In a human cadaveric model study, 8 intact human lumbopelvic specimens (L2–pelvis) were tested for flexion-extension range of motion (ROM), lateral bending, and axial rotation with a custom-designed 6-df spine simulator as well as axial compression stiffness with the MTS 858 Bionix Test System. Biomechanical testing followed this sequence: 1) intact spine; 2) sacrectomy (no testing); 3) Model 1 (L3–5 transpedicular instrumentation plus spinal rods anchored to iliac screws); 4) Model 2 (addition of transiliac rod); and 5) Model 3 (removal of transiliac rod; addition of 2 spinal rods and 2 S-2 screws).
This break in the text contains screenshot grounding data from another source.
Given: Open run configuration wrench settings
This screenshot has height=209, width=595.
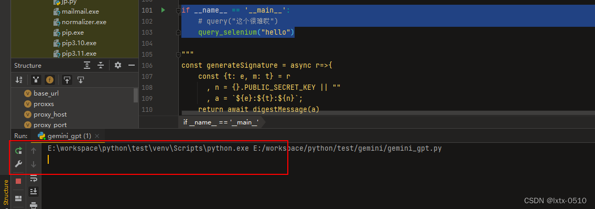Looking at the screenshot, I should pyautogui.click(x=18, y=164).
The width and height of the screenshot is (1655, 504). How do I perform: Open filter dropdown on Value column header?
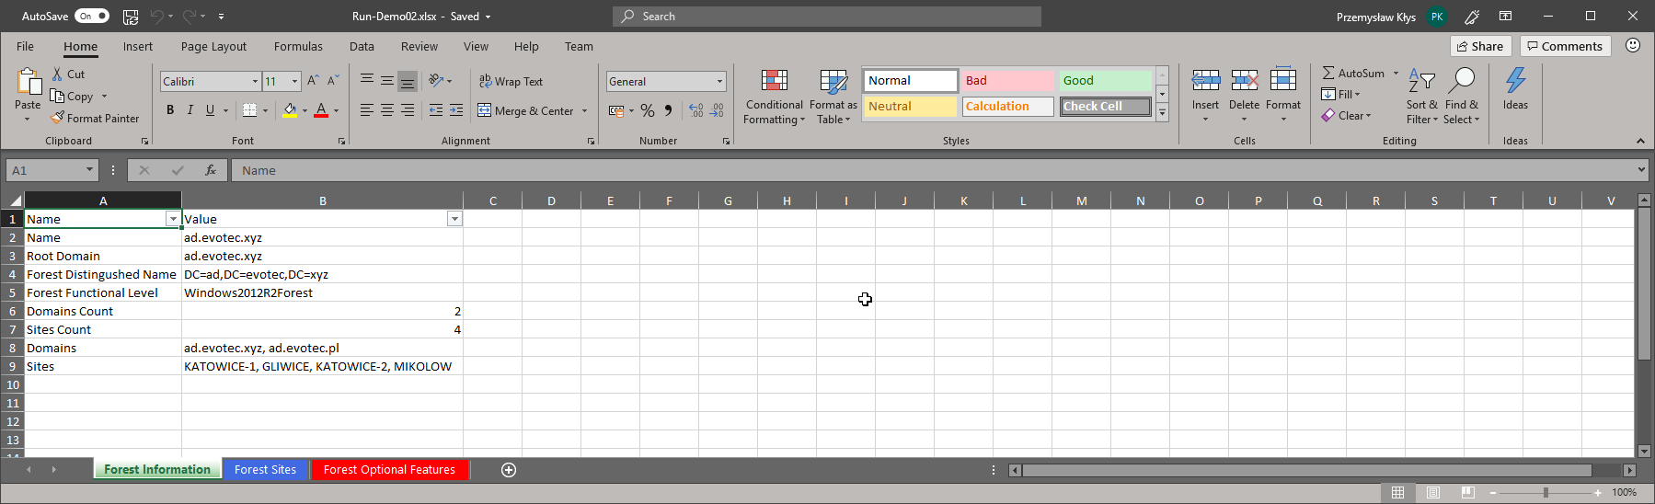click(454, 219)
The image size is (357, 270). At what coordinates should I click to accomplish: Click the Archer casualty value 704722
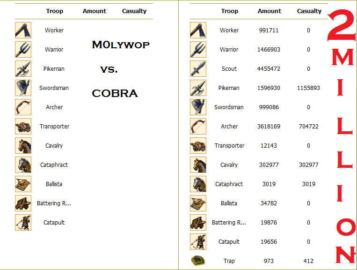[308, 126]
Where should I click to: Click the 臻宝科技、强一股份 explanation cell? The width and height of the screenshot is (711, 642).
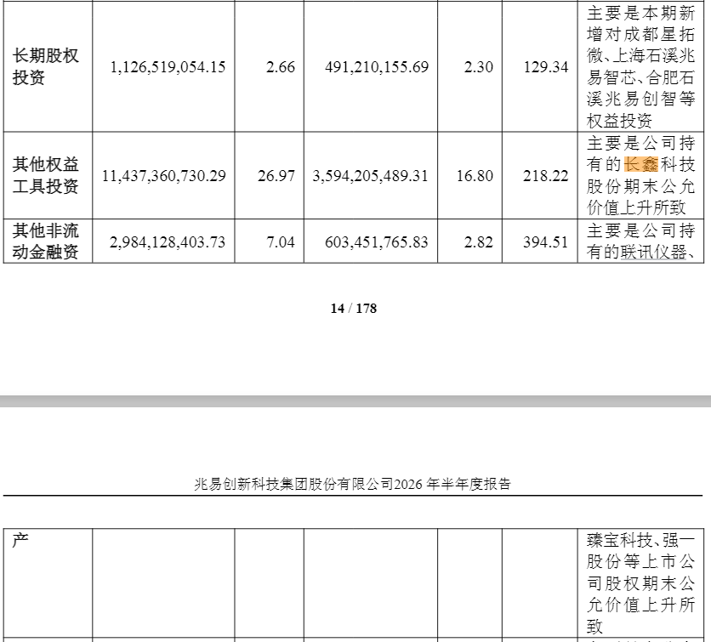640,583
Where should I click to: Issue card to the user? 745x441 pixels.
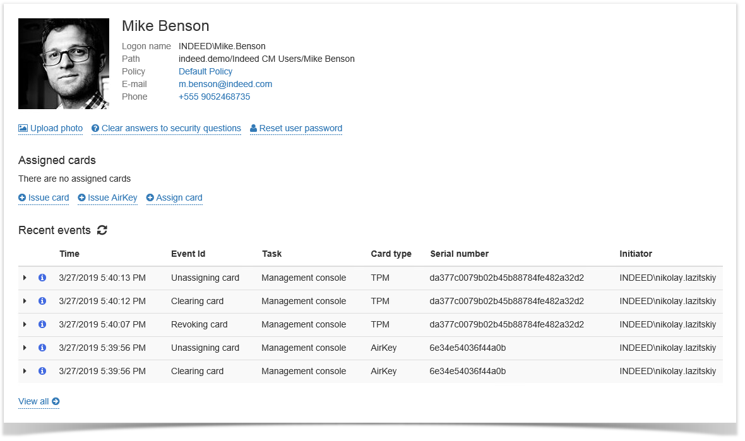coord(44,197)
Range of motion was measured at L4–5, L5–S1/cross-link, L5–right ilium, and L5–left ilium.

RESULTS

Flexion-extension ROM of the intact specimen at L4–5 (6.34° ± 2.57°) was significantly greater than in Model 1 (1.54° ± 0.94°), Model 2 (1.51° ± 1.01°), and Model 3 (0.72° ± 0.62°) (p < 0.001). Flexion-extension at both the L5–right ilium (2.95° ± 1.27°) and the L5–left ilium (2.87° ± 1.40°) for Model 3 was significantly less than the other 3 cohorts at the same level (p = 0.005 and p = 0.012, respectively). Compared with the intact condition, all 3 reconstruction groups statistically significantly decreased lateral bending ROM at all measured points. Axial rotation ROM at L4–5 for Model 1 (2.01° ± 1.39°), Model 2 (2.00° ± 1.52°), and Model 3 (1.15° ± 0.80°) was significantly lower than the intact condition (5.02° ± 2.90°) (p < 0.001). Moreover, axial rotation for the intact condition and Model 3 at L5–right ilium (2.64° ± 1.36° and 2.93° ± 1.68°, respectively) and L5–left ilium (2.58° ± 1.43° and 2.93° ± 1.71°, respectively) was significantly lower than for Model 1 and Model 2 at L5–right ilium (5.14° ± 2.48° and 4.95° ± 2.45°, respectively) (p = 0.036) and L5–left ilium (5.19° ± 2.34° and 4.99° ± 2.31°) (p = 0.022). Last, results of the axial compression testing at all measured points were not statistically different among reconstructions.

CONCLUSIONS

The addition of a transverse bar in Model 2 offered no biomechanical advantage. Although the implementation of 4 iliac screws and 4 rods conferred a definitive kinematic advantage in Model 3, that model was associated with significantly restricted lumbopelvic ROM.